CHILLED TUSCAN BEAN SOUP
This is a great starter for a summertime BBQ or meal-type salad. Originally from a July 1983 issue of Bon Apetit that featured "New Soups for Summer".Chill time is not included in prep time.
Provided by Leslie in Texas
Categories Beans
Time 1h25m
Yield 6 serving(s)
Number Of Ingredients 19
Steps:
- Heat 2 tablespoons olive oil in heavy large saucepan over medium-high heat.
- Add onion and garlic and saute 2 to 3 minutes.
- Abb cabbage, zucchini,leeks,tomatoes,carrots,celery, rosemary,red pepper flakes, and salt and cook until vegetables begin to soften, about 6 minutes.
- Add water, 2 cups beef broth and beans and bring to a boil.

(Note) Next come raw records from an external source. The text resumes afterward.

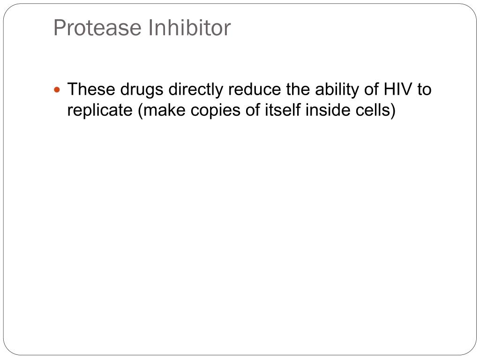This screenshot has width=480, height=360.
Task: Click the word "replicate" in the body text
Action: tap(100, 110)
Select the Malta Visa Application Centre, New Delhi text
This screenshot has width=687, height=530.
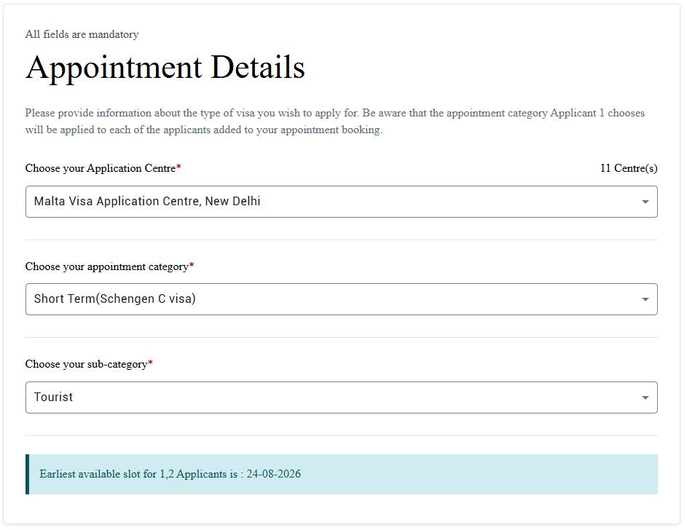pos(147,202)
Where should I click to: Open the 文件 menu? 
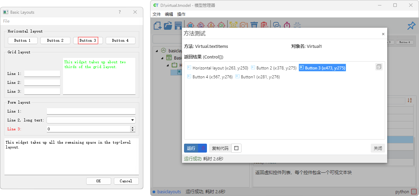pyautogui.click(x=157, y=14)
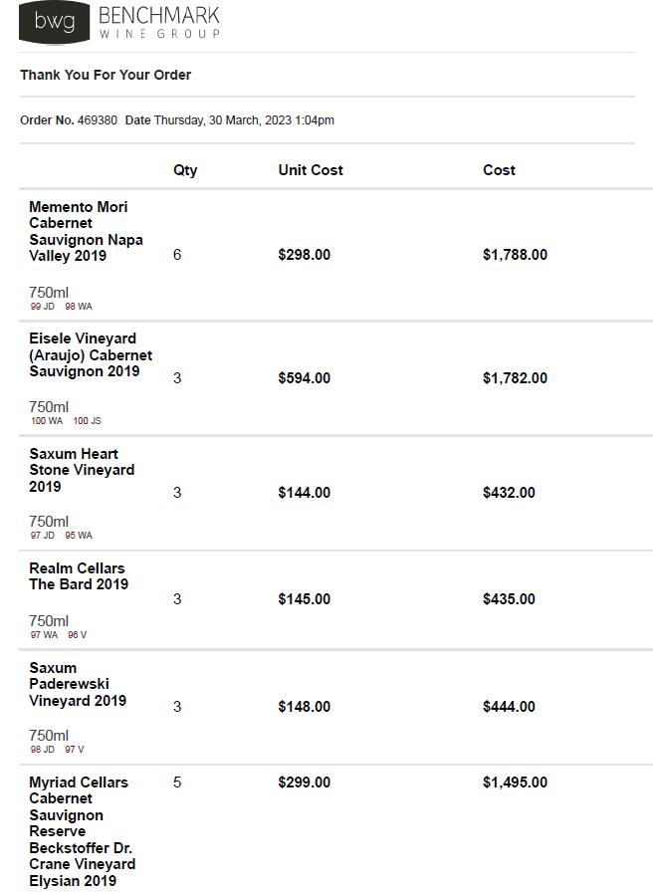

- Reduce heat, cover and simmer until beans are tender, about 1 1/2 hours, stirring occasionally.
- Puree soup in batches in blender; chill several hours or up to 1 week.
- To serve, thin soup with additional broth, if desired.
- Toast bread;rub lightly with cut sides of garlic clove.
- Brush bread with most of remaining olive oil.
- Ladle soup into individual bowls.
- Top with a crouton and a sprinkling of Parmesan cheese.
- Place several drops of remaining olive oil into each bowl and serve.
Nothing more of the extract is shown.